* [TASK INPUTS]

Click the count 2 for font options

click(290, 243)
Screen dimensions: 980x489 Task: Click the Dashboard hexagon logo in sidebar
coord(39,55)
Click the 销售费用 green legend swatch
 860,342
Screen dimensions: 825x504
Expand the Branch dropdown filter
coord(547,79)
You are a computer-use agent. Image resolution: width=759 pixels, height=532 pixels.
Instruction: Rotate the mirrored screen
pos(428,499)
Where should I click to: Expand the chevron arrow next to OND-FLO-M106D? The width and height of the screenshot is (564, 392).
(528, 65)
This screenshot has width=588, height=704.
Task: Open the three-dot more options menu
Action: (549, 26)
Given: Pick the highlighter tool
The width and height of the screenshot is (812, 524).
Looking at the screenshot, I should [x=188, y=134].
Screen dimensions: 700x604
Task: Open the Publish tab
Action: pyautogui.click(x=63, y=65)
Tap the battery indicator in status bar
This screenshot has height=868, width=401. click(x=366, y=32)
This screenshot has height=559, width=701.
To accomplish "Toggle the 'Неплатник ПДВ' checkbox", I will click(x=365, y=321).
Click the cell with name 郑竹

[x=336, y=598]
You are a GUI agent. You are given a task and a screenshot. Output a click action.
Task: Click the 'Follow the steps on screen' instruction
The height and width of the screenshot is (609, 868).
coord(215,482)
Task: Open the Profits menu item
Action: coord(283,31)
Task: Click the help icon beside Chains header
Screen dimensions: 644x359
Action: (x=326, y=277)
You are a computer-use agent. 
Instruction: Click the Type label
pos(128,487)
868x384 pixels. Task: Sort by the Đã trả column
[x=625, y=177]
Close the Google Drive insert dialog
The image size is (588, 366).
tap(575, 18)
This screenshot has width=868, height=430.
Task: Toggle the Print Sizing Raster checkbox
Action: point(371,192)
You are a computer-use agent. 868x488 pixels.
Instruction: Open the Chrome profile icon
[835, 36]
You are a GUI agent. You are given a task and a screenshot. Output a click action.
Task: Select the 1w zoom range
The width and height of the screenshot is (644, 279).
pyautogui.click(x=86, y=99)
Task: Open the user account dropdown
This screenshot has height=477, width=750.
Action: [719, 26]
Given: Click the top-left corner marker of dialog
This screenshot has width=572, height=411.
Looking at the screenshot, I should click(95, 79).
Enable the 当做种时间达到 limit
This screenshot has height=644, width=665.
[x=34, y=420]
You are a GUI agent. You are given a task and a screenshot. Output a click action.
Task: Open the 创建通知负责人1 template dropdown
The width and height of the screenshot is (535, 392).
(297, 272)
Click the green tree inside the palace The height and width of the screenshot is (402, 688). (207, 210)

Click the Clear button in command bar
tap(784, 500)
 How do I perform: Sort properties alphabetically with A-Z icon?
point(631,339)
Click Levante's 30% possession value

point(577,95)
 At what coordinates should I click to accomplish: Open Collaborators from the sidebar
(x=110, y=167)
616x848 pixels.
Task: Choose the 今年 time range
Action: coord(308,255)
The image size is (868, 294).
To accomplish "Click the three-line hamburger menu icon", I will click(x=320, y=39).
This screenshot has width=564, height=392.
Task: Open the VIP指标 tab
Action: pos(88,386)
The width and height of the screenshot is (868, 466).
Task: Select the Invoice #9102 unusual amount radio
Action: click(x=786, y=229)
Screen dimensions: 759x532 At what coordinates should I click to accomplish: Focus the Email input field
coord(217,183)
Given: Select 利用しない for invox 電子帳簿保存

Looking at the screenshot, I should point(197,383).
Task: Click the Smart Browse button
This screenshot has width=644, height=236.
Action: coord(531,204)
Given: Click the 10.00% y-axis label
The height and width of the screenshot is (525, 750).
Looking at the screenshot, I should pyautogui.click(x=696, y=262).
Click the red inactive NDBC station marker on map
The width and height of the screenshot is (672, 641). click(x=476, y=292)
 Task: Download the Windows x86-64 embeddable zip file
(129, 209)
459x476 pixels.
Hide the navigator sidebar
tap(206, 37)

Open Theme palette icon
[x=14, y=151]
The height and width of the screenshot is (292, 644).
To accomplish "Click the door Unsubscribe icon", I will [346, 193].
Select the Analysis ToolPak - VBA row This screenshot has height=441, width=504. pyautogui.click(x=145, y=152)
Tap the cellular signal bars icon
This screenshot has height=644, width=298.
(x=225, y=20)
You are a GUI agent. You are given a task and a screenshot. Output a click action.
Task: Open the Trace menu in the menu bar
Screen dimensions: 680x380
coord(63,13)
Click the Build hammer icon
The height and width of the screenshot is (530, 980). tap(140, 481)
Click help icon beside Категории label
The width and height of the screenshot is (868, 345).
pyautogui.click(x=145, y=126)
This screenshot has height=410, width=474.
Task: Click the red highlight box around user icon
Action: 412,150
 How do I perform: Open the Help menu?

* [TASK GOAL]
With the entries above as the source, set down exactly the lines from the one holding "Given: Select 利用しない for invox 電子帳簿保存" through the last line, both ends included.

* [RESPONSE TO THE EXERCISE]
Given: Select 利用しない for invox 電子帳簿保存

Looking at the screenshot, I should point(197,383).
Task: Click the Smart Browse button
This screenshot has width=644, height=236.
Action: coord(531,204)
Given: Click the 10.00% y-axis label
The height and width of the screenshot is (525, 750).
Looking at the screenshot, I should pyautogui.click(x=696, y=262).
Click the red inactive NDBC station marker on map
The width and height of the screenshot is (672, 641). click(x=476, y=292)
 Task: Download the Windows x86-64 embeddable zip file
(129, 209)
459x476 pixels.
Hide the navigator sidebar
tap(206, 37)

Open Theme palette icon
[x=14, y=151]
The height and width of the screenshot is (292, 644).
To accomplish "Click the door Unsubscribe icon", I will [346, 193].
Select the Analysis ToolPak - VBA row This screenshot has height=441, width=504. pyautogui.click(x=145, y=152)
Tap the cellular signal bars icon
This screenshot has height=644, width=298.
(x=225, y=20)
You are a GUI agent. You are given a task and a screenshot. Output a click action.
Task: Open the Trace menu in the menu bar
Screen dimensions: 680x380
coord(63,13)
Click the Build hammer icon
The height and width of the screenshot is (530, 980). tap(140, 481)
Click help icon beside Категории label
The width and height of the screenshot is (868, 345).
pyautogui.click(x=145, y=126)
This screenshot has height=410, width=474.
Task: Click the red highlight box around user icon
Action: 412,150
 How do I perform: Open the Help menu?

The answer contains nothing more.